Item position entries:
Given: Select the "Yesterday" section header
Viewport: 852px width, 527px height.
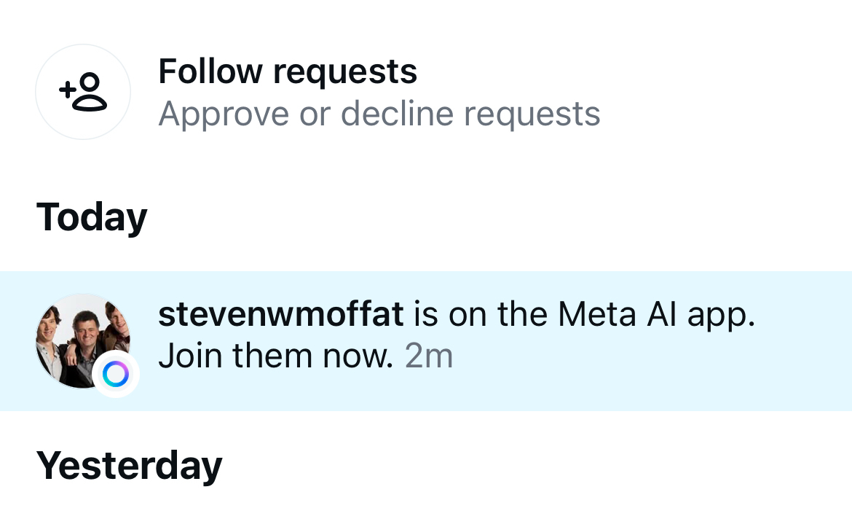Looking at the screenshot, I should coord(129,465).
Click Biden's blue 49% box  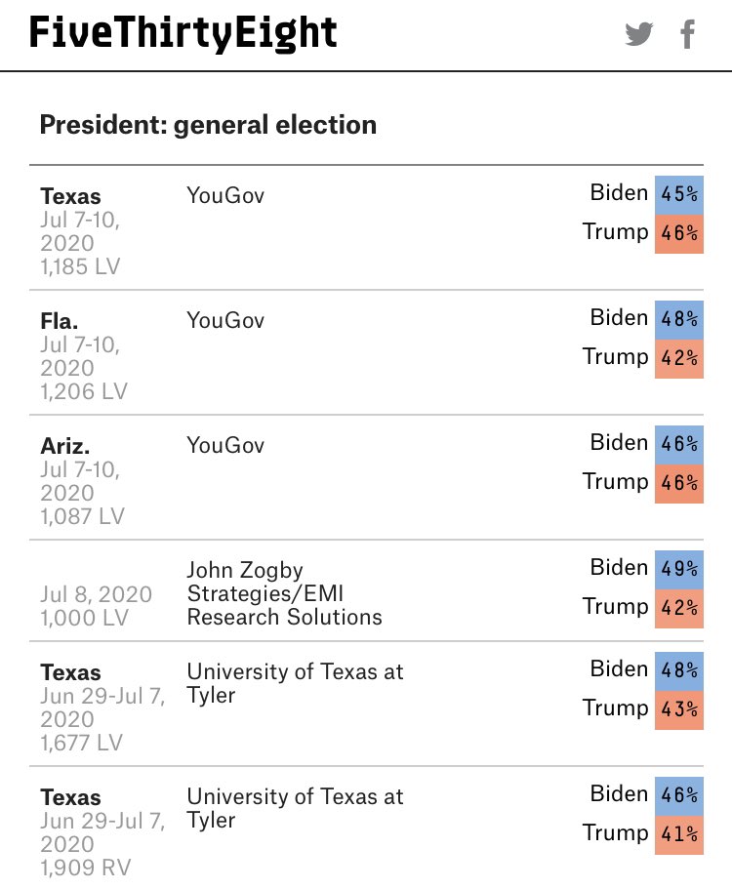678,569
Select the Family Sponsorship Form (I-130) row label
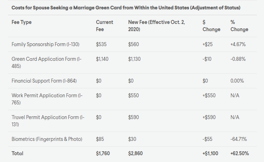The height and width of the screenshot is (162, 264). coord(45,44)
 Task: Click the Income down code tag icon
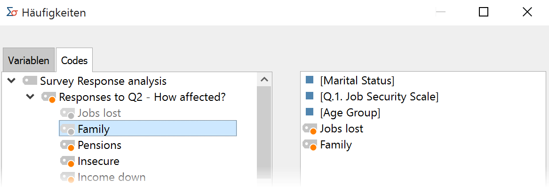67,177
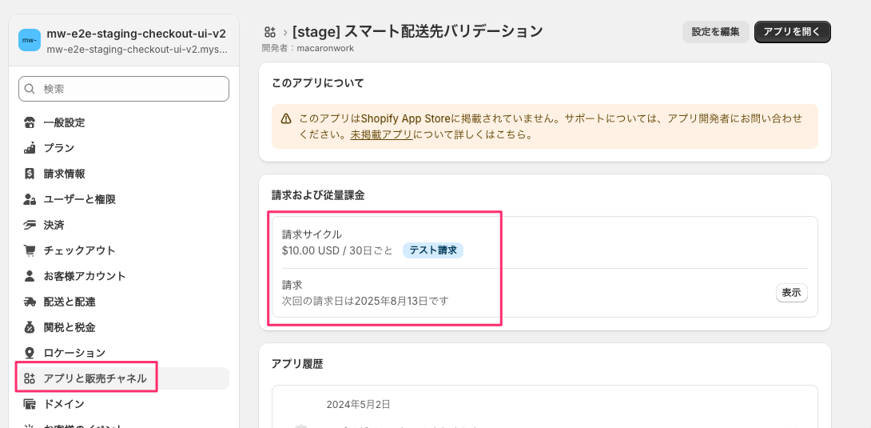Click the 検索 search field
Screen dimensions: 871x428
click(124, 89)

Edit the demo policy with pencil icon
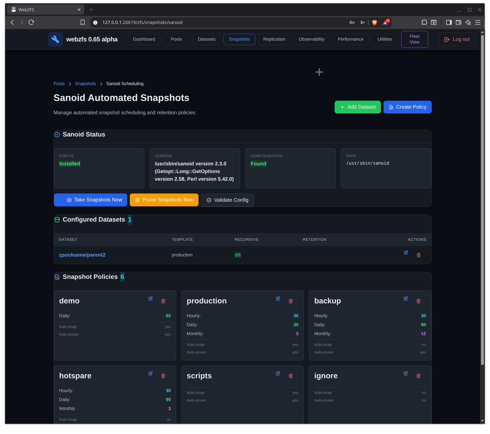pyautogui.click(x=150, y=299)
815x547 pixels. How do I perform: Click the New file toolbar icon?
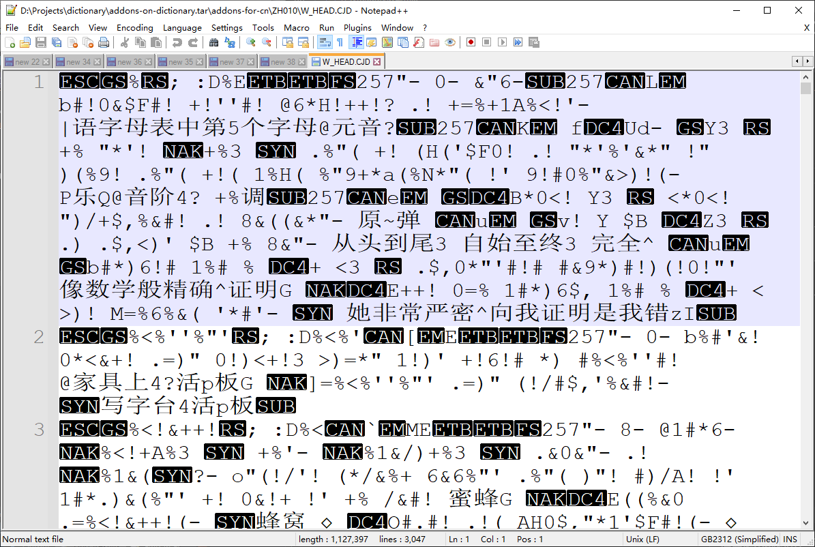[10, 42]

Task requirements
Copy the records word for word, from the line that contains "Task: Click the Income down code tag icon" through the end of the records. Leave the pictures out.

Worked answer
 Task: Click the Income down code tag icon
67,177
Click the 検索 search field
Screen dimensions: 871x428
click(124, 89)

Edit the demo policy with pencil icon
pyautogui.click(x=150, y=299)
815x547 pixels. How do I perform: Click the New file toolbar icon?
[10, 42]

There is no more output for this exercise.